Los cientos de expertos de 50 países trabajando para Naciones Unidas a través de IPBES durante tres años, han determinado que alrededor de un millón de especies de animales y plantas se encuentran en peligro de extinción. Además se calcula que la abundancia de las especies ha disminuido un promedio del 20%. Tres cuartas partes de los continentes y alrededor de dos tercios de los océanos han sido alteradas significativamente por el ser humano. Casi el 75% del agua dulce se dedica ahora a la producción agrícola y ganadera, la extracción de madera ha aumentado un 45% y cada año se extraen de la naturaleza 60.000 millones de toneladas de recursos renovables y no renovables, casi el doble que en 1980. A todo ello se añade la pérdida galopante de suelo por erosión, las pérdidas de productividad agrícola por la desaparición de los polinizadores y el mayor riesgo de destrucción de inundaciones y huracanes debido a la pérdida de hábitats costeros. Los efectos combinados con el cambio climático serán devastadores sobre la economía de las sociedades humanas a corto plazo, de los que tampoco nos libraremos en Europa, como no nos hemos librado del coronavirus.
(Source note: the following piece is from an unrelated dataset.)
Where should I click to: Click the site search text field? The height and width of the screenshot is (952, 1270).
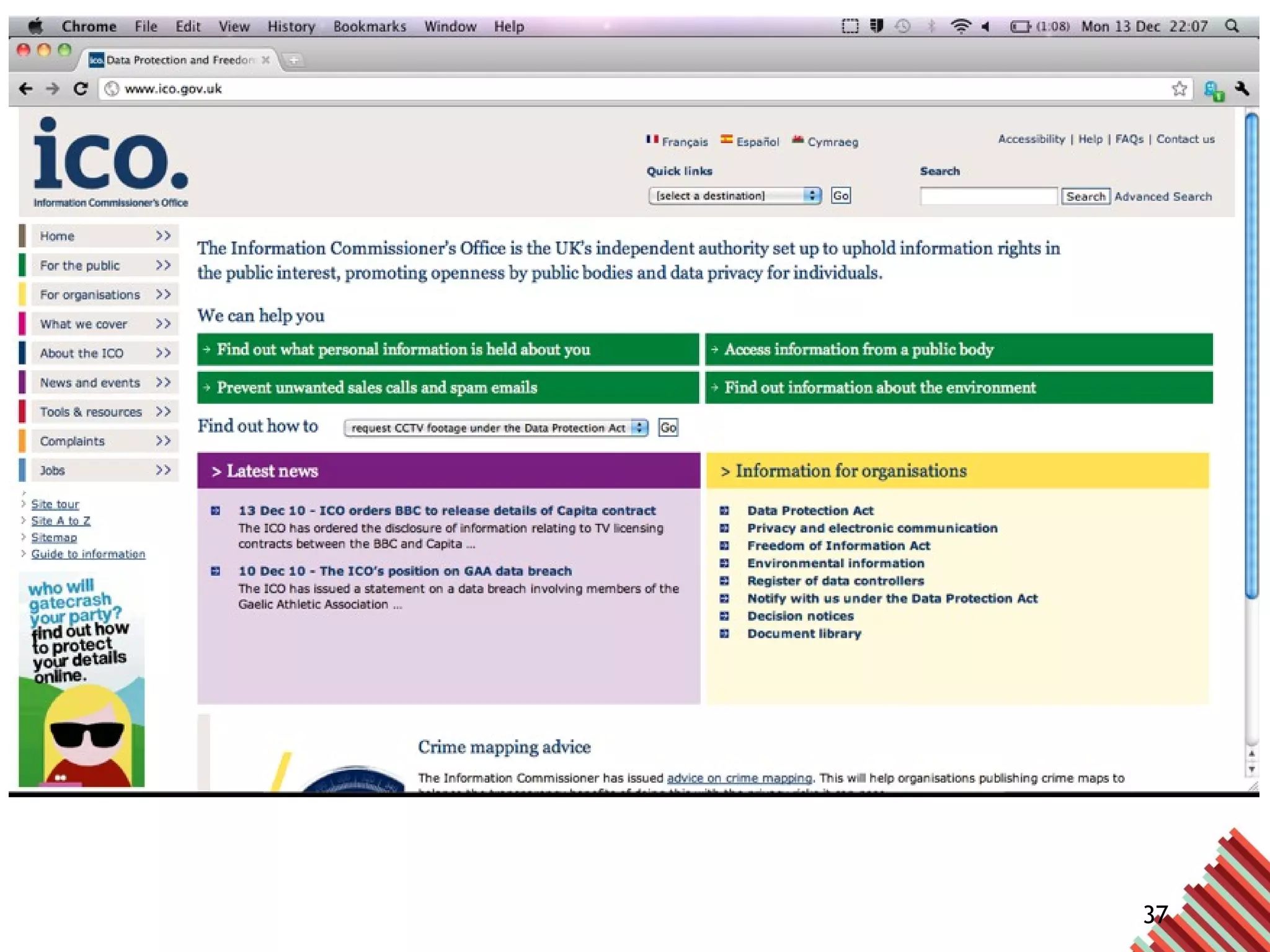point(988,196)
En España, uno de los puntos calientes de biodiversidad del continente europeo, con la mayor cantidad de hábitats y especies protegidas por las Directivas europeas de Aves y de Hábitats, la conservación de la biodiversidad está teóricamente garantizada por la Ley 42/2007, del Patrimonio Natural y de la Biodiversidad y con ella el cumplimiento del Convenio sobre la Diversidad Biológica de Río de Janeiro de 1992 firmado y ratificado por España (CBD). Sin embargo, uno de los compromisos principales de esta Ley, el Plan Estratégico, aprobado con retraso en 2011 -segunda legislatura de Zapatero-, está completamente obsoleto, ya que caducó en 2017 (gobernando Rajoy) y no se ha realizado uno nuevo, y es este Plan el que debería establecer los objetivos, las medidas y las acciones para garantizar la conservación y el uso sostenible de la biodiversidad en España.

Sin embargo, las competencias principales en esta materia recaen sobre las Comunidades Autónomas, que están muy lejos de tomarse en serio esta responsabilidad. Ejemplos hay muchos, pero la degradación del Mar Menor hasta los niveles insoportables a los que ha llegado, es demasiado reciente como para haberse olvidado ya. En la Comunidad de Madrid ostentamos el muy dudoso honor de ser la única que no ha aprobado ni un solo plan de recuperación de las muchas especies amenazadas que viven en nuestro territorio. A pesar de estar obligados para ello por la mencionada Ley estatal, e incluso por una Ley de la Comunidad de Madrid ¡de 1991! ¡Hace 29 años! Así, especies tan amenazadas y emblemáticas como el lince, el lobo, la avutarda o la cigüeña negra, no cuentan con el más elemental plan de conservación, para qué vamos a hablar de especies de plantas, insectos o anfibios mucho más humildes y menos mediáticas pero en grave peligro de extinción.

Salvando algunas honrosas excepciones, normalmente debidas al maravilloso celo profesional de algunos técnicos de la administración, y al encomiable trabajo de muchas ONGs dedicadas a la protección de nuestro patrimonio natural, la realidad es que en esta materia las Comunidades Autónomas siempre han ido a rastras, generalmente a golpe de denuncia de las instituciones europeas. Una pena y una falta de visión estratégica, porque en España se encuentran algunos de los tesoros naturales más destacados del continente, y esto, que ya se sabe que es un gran reclamo turístico y publicitario, podría funcionar de maravilla como recurso para esa España vaciada tan necesitada de cariño e inversión.

En todo caso, se necesita el liderazgo y el impulso del gobierno estatal y de la Comisión Europea para que la biodiversidad no sea la hermanita pobre del medio ambiente, de la que solo nos acordamos cuando vemos documentales, y figure en el centro del viaje a esa “nueva normalidad” de la que tanto se habla ahora.

Invirtamos en biodiversidad antes de que se muera el próximo Mar Menor.